Project Ara may not have had the staring role at I/O today, but that didn’t stop Google’s modular phone from making history in its scant moments on-stage. The Google ATAP session was dominated by Projects Soli and Jacquard, but Ara made a one-final-thing appearance at the very end to show off its now-functional hot-swappable modules and even demonstrate its camera skills.
Efforts to show a booting Ara at I/O last year weren’t a success, with the “demo gods” failing to smile on Google’s efforts. This time around there was no such hesitancy: after the various modules were snapped into place on the “endo” skeleton framework, ATAP software lead Rafa Camargo hit the power button and the device booted into Android.
Actually, though, not every slot on the “endo” was occupied. Camargo had left the camera module off, opting to slide it into place when the phone was already running.
Loading the camera app brought up a “camera missing” error in the preview screen. Flipping Ara over, Camargo pushed the absent module into place and then, without even having to reload the app, the camera started working.

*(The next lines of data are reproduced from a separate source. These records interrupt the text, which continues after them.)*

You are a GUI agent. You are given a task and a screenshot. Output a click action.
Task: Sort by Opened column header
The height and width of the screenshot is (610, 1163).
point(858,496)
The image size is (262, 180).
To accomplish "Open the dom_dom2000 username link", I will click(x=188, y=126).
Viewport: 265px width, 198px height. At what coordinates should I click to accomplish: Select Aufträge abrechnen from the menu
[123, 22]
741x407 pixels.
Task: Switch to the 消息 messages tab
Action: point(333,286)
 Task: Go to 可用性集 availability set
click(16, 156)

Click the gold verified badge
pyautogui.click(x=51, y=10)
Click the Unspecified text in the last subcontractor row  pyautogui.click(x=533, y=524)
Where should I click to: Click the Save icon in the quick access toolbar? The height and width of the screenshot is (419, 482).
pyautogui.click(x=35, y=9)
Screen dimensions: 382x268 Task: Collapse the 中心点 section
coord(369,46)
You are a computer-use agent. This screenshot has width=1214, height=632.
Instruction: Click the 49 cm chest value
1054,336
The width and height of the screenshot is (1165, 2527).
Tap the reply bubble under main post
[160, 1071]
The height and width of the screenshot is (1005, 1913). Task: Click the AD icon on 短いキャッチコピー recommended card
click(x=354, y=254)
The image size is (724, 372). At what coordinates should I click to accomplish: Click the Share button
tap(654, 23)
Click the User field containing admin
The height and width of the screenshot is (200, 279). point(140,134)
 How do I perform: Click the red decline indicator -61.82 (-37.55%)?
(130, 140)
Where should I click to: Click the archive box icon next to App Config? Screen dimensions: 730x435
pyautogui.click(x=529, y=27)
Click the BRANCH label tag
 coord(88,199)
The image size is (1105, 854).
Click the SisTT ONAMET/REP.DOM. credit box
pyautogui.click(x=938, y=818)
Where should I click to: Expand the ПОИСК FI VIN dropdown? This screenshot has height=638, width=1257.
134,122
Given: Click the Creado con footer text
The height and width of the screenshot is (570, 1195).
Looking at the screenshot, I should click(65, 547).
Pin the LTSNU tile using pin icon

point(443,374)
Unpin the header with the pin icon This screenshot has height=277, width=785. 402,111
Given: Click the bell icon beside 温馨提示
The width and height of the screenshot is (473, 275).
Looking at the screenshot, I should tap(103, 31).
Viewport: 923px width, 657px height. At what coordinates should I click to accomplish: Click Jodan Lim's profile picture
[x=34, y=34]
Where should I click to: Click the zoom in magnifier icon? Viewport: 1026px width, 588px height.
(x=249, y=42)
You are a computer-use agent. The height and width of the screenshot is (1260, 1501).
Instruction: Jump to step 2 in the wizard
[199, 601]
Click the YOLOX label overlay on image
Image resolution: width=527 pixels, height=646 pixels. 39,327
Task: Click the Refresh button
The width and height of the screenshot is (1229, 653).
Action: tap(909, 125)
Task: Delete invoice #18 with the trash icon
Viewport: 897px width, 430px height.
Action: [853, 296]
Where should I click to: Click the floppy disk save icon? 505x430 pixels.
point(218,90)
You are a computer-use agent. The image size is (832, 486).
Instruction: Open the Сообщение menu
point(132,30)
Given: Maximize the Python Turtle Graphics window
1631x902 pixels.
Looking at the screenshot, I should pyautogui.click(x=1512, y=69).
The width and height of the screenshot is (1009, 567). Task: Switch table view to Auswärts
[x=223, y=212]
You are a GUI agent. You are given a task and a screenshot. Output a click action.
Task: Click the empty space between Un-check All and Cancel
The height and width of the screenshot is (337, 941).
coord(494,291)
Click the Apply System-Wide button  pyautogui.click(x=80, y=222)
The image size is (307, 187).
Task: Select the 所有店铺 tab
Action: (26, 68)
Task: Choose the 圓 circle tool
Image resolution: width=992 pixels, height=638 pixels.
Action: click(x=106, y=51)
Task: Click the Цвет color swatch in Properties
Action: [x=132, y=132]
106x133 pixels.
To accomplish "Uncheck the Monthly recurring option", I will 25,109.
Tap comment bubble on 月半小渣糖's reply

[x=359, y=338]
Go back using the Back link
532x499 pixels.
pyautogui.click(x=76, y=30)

The audience posed, Camargo held Ara aloft, and the first public photo with the modular phone was captured.
— Project Ara (@ProjectAra) May 29, 2015
It’s impressive on a functional basis: Google has had to develop a hot-swap-compatible framework for its hardware and software, as well as engage with other manufacturers to make the modules that fit into the empty bays.
Exactly which camera Camargo used today wasn’t stated, though it’s likely to have been provided by Toshiba. Hopefully the low-light performance is still being tuned.
Google will kick off a trial of Ara in Puerto Rico this year, though there’s still no news on when a broader commercial release might be happening.